Desafios para garantir a vacinação dos brasileiros
Enviada em 02/11/2018
O Programa Nacional de Imunização (PNI), executado pelo Ministério da Saúde desde a década de 1970, estabelece a obrigatoriedade da aplicação de algumas vacinas na população brasileira, como por exemplo, a do sarampo e da poliomielite. Entretanto, apesar desse dever – que, por consequência, também é um direito – estar garantido em lei, não é o que se apresenta atualmente no Brasil, visto que as taxas de vacinação têm diminuído a cada ano, gerando um grave problema para a sociedade brasileira. Nesse contexto, é preciso que estratégias sejam aplicadas para alterar essa situação, a qual possui um legado histórico e é sustentada pela falta de conhecimento de parte da população.
Primeiramente, é preciso atentar para o legado histórico presente na questão. Nesse viés, apesar da notória relevância na erradicação ou controle de doenças, as vacinas estão frequentemente relacionadas a questionamentos e críticas sobre efeitos adversos, sendo, inclusive, motivo de manifestações populares, como foi o caso da revolta da vacina, ocorrida no início do séc. XX. Infelizmente, o movimento antivacina ganhou força na última década, impulsionado pelas redes sociais, aqueles que são contrários à vacinação têm conseguido adeptos à campanha em uma velocidade assustadora, o que, segundo dados do Ministério da Saúde, reduziu drasticamente a cobertura vacinal no país, abrindo espaço para o ressurgimento de doenças já erradicadas.
Além disso, a resistência à vacinação encontra terra fértil no desconhecimento da população sobre o tema, aliado ao grande volume de informações inverídicas presente na internet e redes sociais, que geram uma perspectiva deturpada da realidade. Sob essa lógica, o filósofo Schopenhauer defende que os limites do campo de visão de uma pessoa determinam seu entendimento a respeito do mundo. Isso justifica outra causa do problema: se as pessoas não têm acesso à informação séria sobre a vacinação, sua visão será limitada, o que dificulta a erradicação do problema. Logo, faz-se necessário manter uma compreensão clara sobre a importância das vacinas tanto pela população, como pelos profissionais de saúde, além de adotar estratégias permanentes de estímulo ao uso de vacinas.

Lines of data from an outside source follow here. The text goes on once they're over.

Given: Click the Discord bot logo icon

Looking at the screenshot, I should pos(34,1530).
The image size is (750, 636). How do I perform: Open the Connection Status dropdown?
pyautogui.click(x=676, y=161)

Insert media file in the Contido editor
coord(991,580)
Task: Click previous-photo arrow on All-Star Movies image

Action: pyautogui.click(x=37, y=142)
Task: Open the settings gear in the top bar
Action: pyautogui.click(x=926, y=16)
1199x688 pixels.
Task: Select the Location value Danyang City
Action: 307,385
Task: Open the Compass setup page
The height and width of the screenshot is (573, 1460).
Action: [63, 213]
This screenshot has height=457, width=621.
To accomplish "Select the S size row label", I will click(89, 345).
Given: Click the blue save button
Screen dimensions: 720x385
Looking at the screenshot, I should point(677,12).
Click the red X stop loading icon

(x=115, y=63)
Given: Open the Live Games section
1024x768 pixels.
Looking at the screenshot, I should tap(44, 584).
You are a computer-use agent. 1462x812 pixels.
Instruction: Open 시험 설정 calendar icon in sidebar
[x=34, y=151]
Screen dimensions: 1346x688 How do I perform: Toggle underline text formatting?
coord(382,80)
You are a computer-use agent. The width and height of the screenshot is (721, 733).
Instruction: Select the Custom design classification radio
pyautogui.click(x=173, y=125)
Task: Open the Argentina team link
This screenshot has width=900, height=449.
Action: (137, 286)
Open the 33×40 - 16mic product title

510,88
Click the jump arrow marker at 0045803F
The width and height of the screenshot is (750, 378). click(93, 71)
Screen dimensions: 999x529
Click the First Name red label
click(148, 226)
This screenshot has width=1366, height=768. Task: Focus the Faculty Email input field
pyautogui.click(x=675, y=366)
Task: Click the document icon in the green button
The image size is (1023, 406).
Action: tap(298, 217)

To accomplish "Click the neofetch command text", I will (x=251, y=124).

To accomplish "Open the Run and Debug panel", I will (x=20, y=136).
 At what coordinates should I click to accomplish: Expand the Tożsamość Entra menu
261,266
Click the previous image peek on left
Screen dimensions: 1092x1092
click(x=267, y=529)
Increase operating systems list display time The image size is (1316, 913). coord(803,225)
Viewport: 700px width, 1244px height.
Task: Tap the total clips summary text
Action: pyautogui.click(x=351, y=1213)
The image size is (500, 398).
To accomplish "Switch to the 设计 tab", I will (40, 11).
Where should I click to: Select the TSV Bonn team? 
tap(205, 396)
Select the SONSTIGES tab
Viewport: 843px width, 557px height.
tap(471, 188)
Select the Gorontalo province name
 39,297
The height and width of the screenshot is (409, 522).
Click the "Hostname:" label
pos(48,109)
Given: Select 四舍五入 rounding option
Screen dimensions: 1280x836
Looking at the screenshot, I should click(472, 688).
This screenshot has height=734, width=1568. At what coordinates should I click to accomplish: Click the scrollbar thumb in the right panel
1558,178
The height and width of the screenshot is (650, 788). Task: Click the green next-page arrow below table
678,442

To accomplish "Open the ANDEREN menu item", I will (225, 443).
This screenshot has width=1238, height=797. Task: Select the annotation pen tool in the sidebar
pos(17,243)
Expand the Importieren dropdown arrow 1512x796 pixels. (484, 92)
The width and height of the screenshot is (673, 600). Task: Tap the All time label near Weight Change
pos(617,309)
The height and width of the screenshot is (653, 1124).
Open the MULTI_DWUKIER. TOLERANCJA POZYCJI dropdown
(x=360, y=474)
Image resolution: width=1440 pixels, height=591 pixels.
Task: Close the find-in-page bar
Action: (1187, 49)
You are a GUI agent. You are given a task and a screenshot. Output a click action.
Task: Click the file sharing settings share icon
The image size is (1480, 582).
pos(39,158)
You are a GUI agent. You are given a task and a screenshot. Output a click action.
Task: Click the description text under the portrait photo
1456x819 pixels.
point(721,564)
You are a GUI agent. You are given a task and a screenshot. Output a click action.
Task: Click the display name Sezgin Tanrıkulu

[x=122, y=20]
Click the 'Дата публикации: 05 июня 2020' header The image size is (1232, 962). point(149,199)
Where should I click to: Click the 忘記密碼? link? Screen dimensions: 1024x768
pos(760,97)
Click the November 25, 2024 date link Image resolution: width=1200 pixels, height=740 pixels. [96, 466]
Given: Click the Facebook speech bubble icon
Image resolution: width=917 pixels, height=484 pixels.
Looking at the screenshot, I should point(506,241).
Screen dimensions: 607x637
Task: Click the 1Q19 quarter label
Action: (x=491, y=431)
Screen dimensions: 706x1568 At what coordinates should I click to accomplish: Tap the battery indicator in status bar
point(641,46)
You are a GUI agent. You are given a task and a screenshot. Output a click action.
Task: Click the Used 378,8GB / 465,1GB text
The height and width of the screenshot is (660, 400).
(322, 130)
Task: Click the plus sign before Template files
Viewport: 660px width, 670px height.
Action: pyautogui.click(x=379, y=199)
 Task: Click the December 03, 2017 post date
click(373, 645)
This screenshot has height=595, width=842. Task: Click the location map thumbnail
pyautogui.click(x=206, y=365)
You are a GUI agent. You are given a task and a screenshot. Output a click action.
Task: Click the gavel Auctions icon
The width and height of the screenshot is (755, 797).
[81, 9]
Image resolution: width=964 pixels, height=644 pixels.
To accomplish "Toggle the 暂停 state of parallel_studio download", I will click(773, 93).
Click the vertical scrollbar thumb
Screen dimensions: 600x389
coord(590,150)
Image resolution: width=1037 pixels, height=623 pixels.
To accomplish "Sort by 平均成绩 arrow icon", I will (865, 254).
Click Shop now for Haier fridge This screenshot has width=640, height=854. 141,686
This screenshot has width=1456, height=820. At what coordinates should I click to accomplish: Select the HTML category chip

Portanto, medidas devem ser desenvolvidas para que os desafios inerentes à vacinação, no Brasil, sejam superados. Dessa forma, o Ministério da Saúde, em parceria com o Ministério da Educação (MEC) devem desenvolver materiais educativos para serem trabalhados pelos profissionais de saúde nas escolas, centros de saúde e hospitais, por meio de oficinas lúdicas, visando fomentar debates que discutam o legado histórico da vacinação no Brasil, relacionando-o a problemas atuais, além de abastecer a população com informações atualizadas sobre vacinação, seus benefícios e os impactos causados pela falta de imunização. Assim, o Brasil poderá superar esse desafio.